## EXERCISE
In the material below, pictures must be dropped. Repeat exactly, and only, the lines from the line with "Given: Click the" to the line with "The image size is (768, 493).", both ends included.

[GIVEN DATA — start]

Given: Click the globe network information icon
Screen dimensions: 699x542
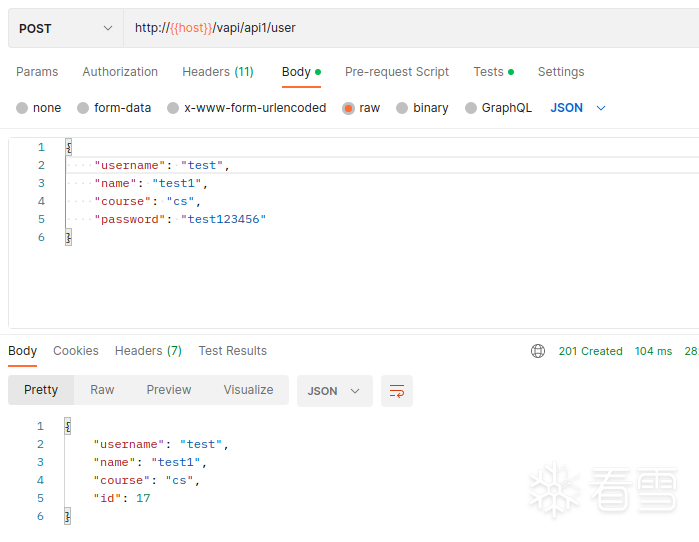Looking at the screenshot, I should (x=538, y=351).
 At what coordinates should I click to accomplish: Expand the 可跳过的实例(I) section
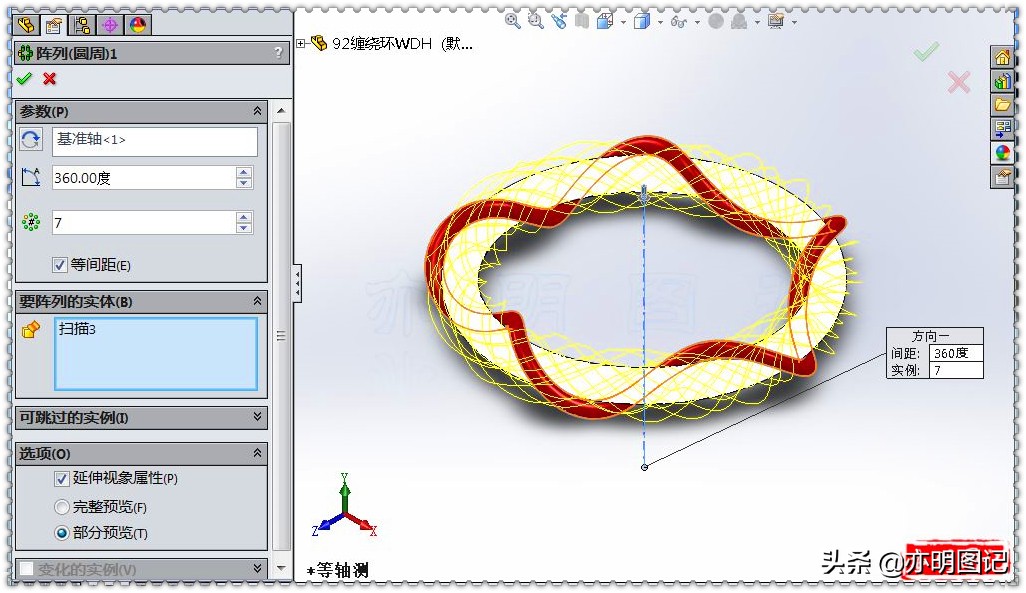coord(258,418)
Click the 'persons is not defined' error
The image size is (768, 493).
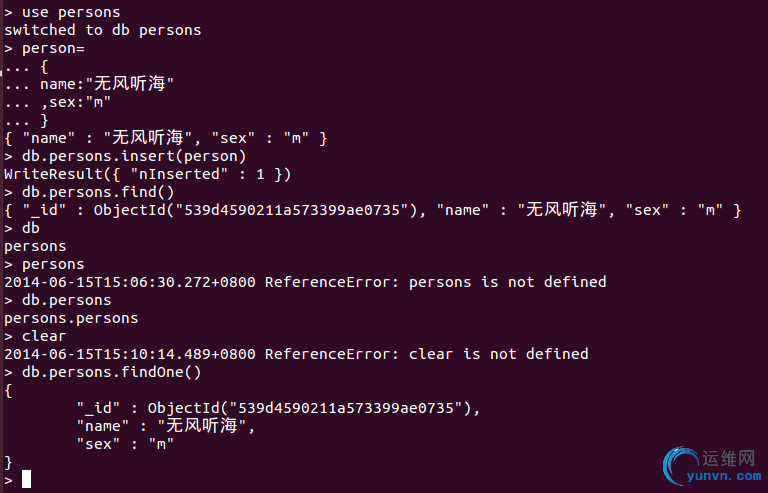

[GIVEN DATA — finish]
[GIVEN DATA — start]

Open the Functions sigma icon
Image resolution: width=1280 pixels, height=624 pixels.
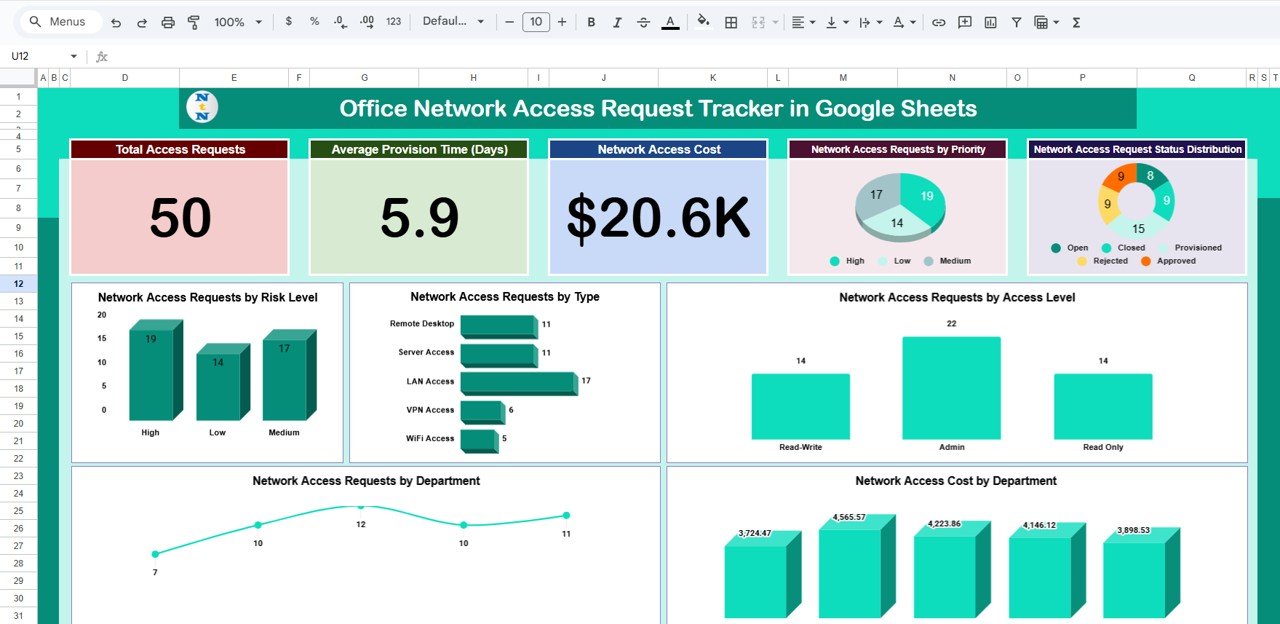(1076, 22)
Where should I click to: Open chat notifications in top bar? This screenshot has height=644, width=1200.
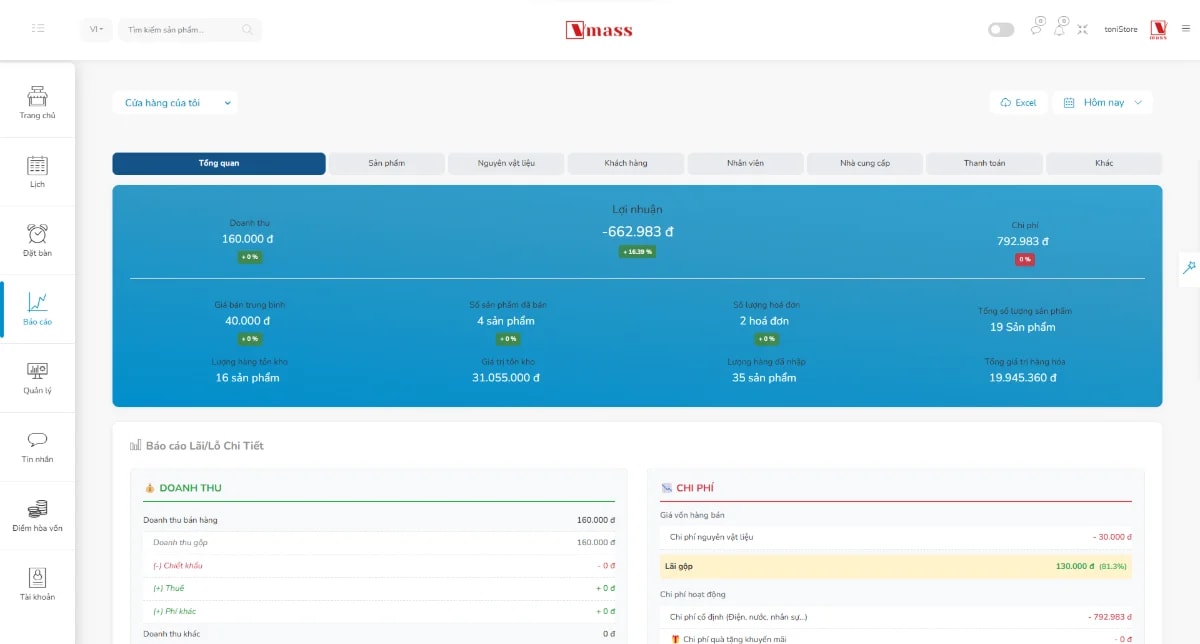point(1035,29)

[GIVEN DATA — finish]
[GIVEN DATA — start]

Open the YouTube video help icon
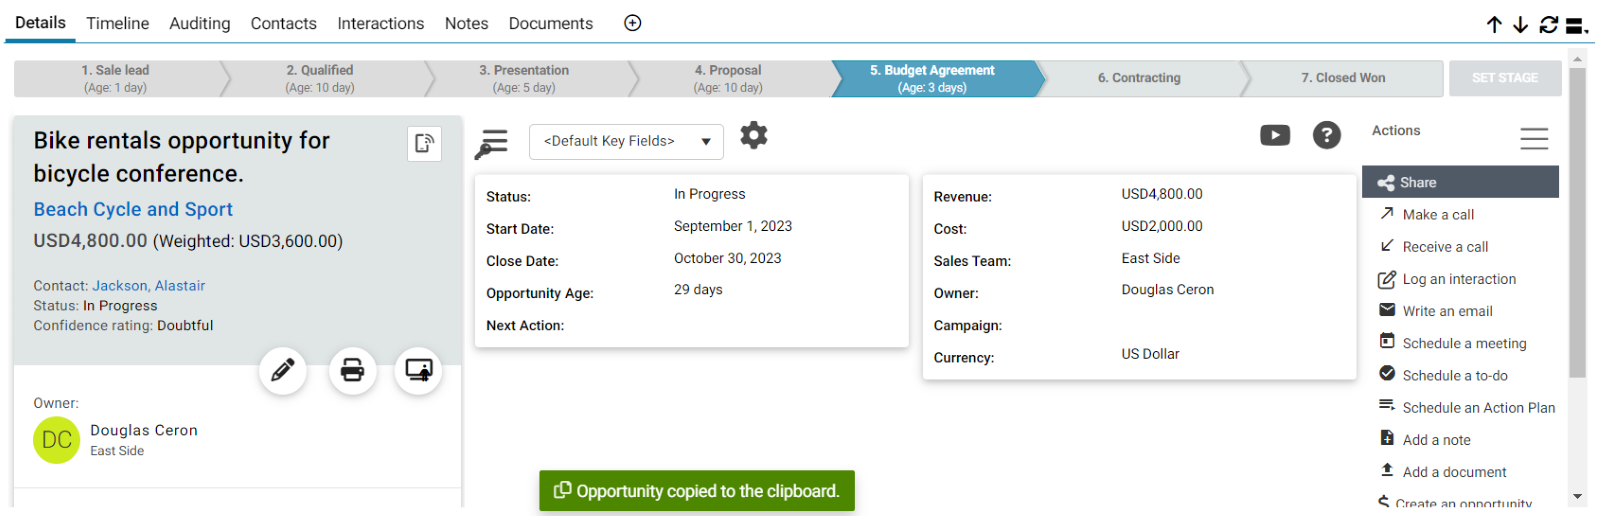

[GIVEN DATA — finish]

## WRITTEN ANSWER
Given: Click the globe network information icon
Screen dimensions: 699x542
Looking at the screenshot, I should (x=538, y=351).
 At what coordinates should I click to accomplish: Expand the 可跳过的实例(I) section
coord(258,418)
Click the 'persons is not defined' error
The image size is (768, 493).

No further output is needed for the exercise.